La maggior concentrazione dei progetti è nelle aree dei servizi alle imprese, dalla meccatronica, delle Tecnologie dell’informazione, della comunicazione e dei dati e della Mobilità Sostenibile e logistica.

“Queste rappresentano specializzazioni di cui il tessuto imprenditoriale lombardo ha molto bisogno per il proprio sviluppo e per la propria competitività – ha spiegato Tironi – e per le quali in Lombardia è presente un forte coinvolgimento delle aziende nella progettazione dell’offerta formativa, nelle docenze e nell’alternanza scuola lavoro”.

“Gli studenti che parteciperanno alla sperimentazione – ha concluso l’assessore Tironi – potranno compiere un percorso in cui l’apprendimento e la formazione complessiva si completa con le competenze personali e sociali; e anche quelle digitali si intrecciano per costruire una educazione a 360 gradi che abilita ad affrontare da protagonisti le molteplici sfide dell’attuale mercato del lavoro”.

Lombardia prima regione per numero di studenti

La filiera formativa professionalizzante di Regione Lombardia è una realtà consolidata che coinvolge annualmente: oltre 58.000 allievi nell’ambito dei percorsi di Istruzione e Formazione Professionale (IeFP) erogati da 107 Istituzioni formative accreditate; oltre 1.500 allievi nei 90 percorsi di Istruzione e Formazione Tecnica Superiore (IFTS); oltre 6.000 allievi nell’ambito dei percorsi di Istruzione Tecnologica Superiore (ITS ACADEMY) erogati dalle 27 Fondazioni ITS (Istituti Tecnologici Superiori) Academy operanti sul territorio con un tasso di inserimento lavorativo che sfiora il 90% a sei mesi dal diploma.
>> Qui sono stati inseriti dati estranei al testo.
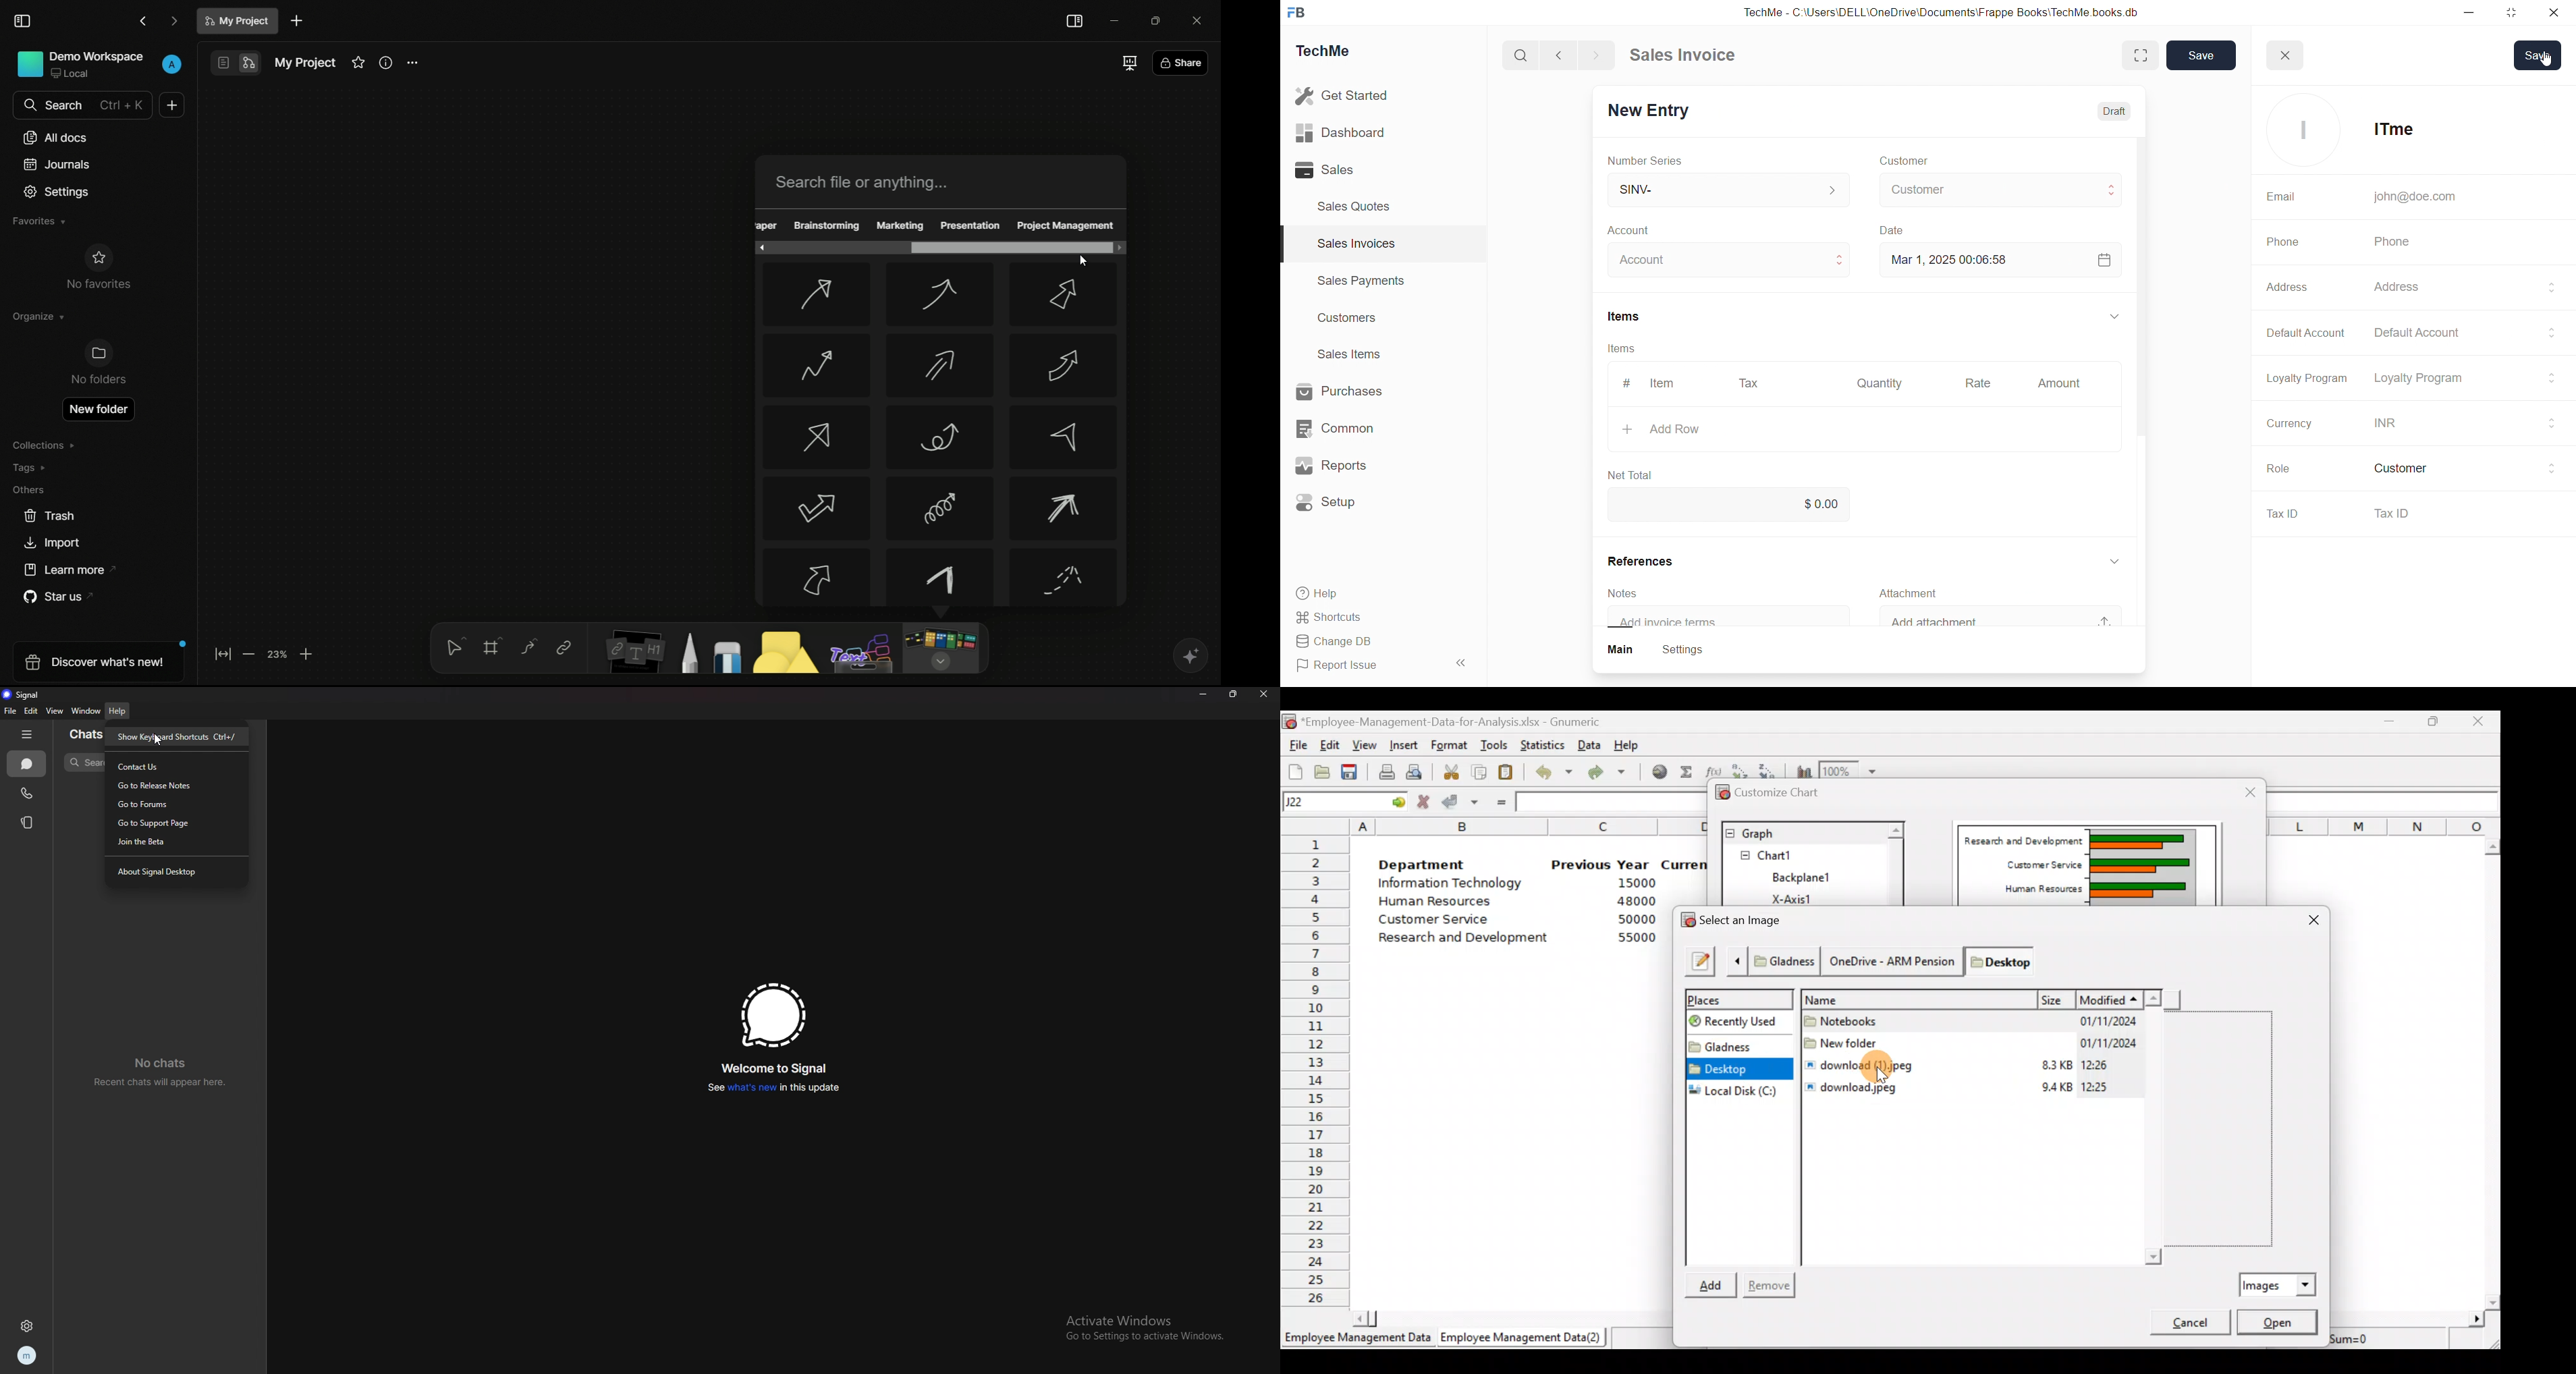 Image resolution: width=2576 pixels, height=1400 pixels. Describe the element at coordinates (1920, 999) in the screenshot. I see `Name` at that location.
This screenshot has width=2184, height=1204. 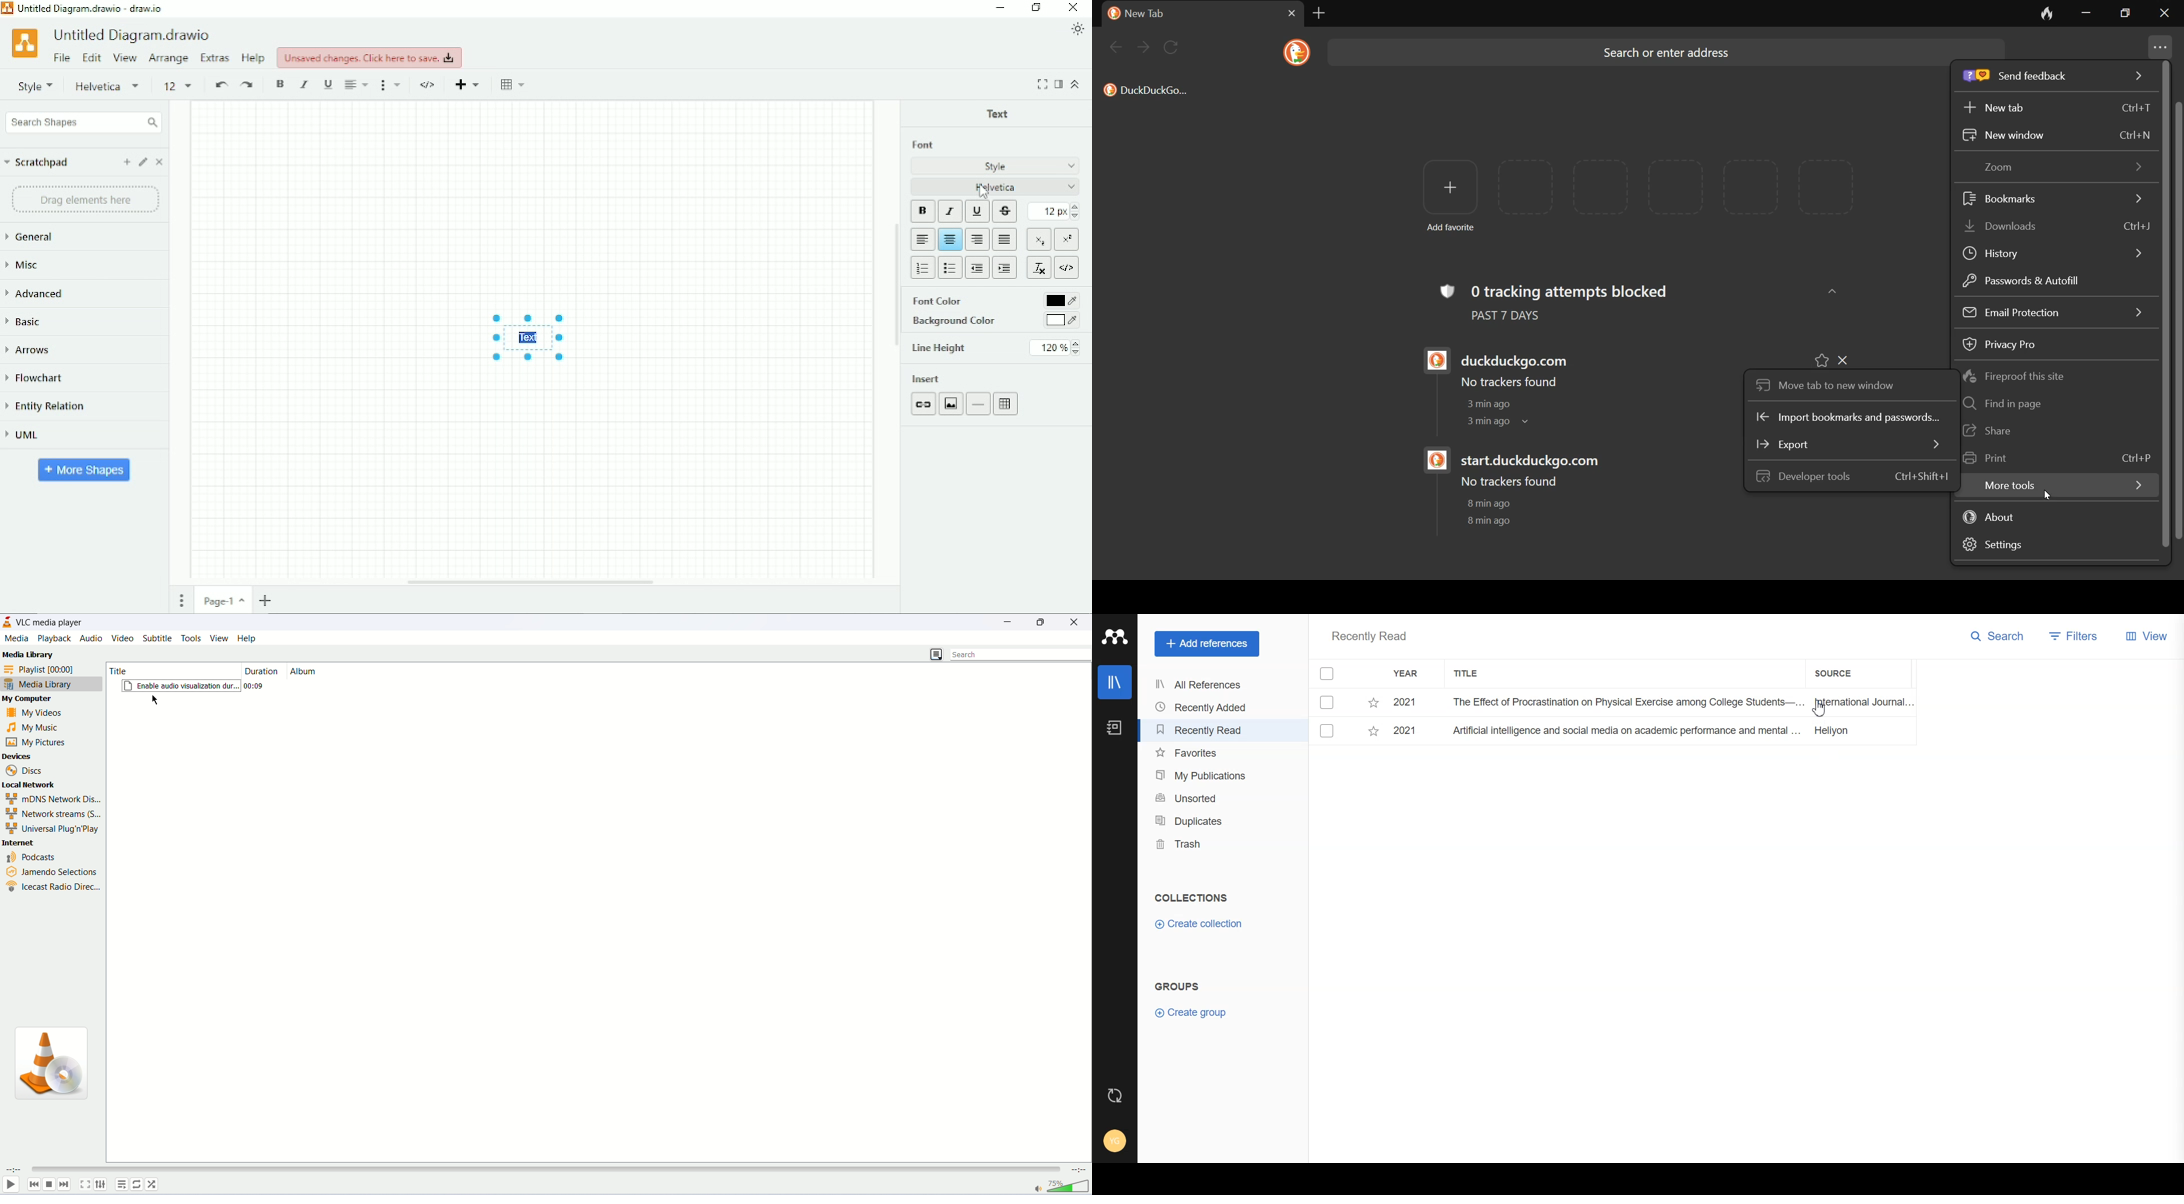 What do you see at coordinates (1203, 707) in the screenshot?
I see `Recently Added` at bounding box center [1203, 707].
Il commento del ministro Giuseppe Valditara

Il ministro Giuseppe Valditara in merito alla riforma dell’istruzione tecnico professionale ha sottolineato che “C’è stata una risposta eccezionale. In Lombardia è andata molto bene, molto bene anche il Mezzogiorno, ma anche in Campania, Puglia, Calabria, Sicilia e Lazio. C’è voglia di crescita, di riscatto, di un collegamento sempre più stretto tra mondo del lavoro e mondo della scuola”.

Le adesioni alla sperimentazione “ci sono state in tutte le regioni: ci sono regioni che hanno risposto meglio e altre che hanno risposto con qualche difficoltà in più, ma la cosa che mi è piaciuta molto è che sono state tante le filiere, e filiere anche molto ricche, quindi con molte imprese coinvolte. In alcune realtà è stato fatto un progetto davvero straordinario. Sono stati smentiti coloro che pensavano che la riforma in via sperimentale fosse un fallimento, o addirittura ritenevano che la riduzione di 5 anni a 4 fosse una compressione dei programmi da svolgere in un periodo di tempo più breve. Non è così: chi aderirà alla sperimentazione potrà contare su una programmazione nuova, costruita ad hoc”.

“Noi puntiamo sulla qualità più che sulla quantità come si fa in Germania, in Svezia, in Svizzera e in Austria – ha aggiunto il ministro -. E non è un caso che investendo sulla qualità abbiamo deciso di affrontare le criticità del sistema dell’istruzione tecnico professionale italiano. Rafforzeremo materie come italiano, matematica e inglese su cui si registrano risultati penalizzanti rispetto ai licei e alle altre scuole tecnico professionali europee. Intendiamo anche potenziare anche l’alternanza scuola lavoro“.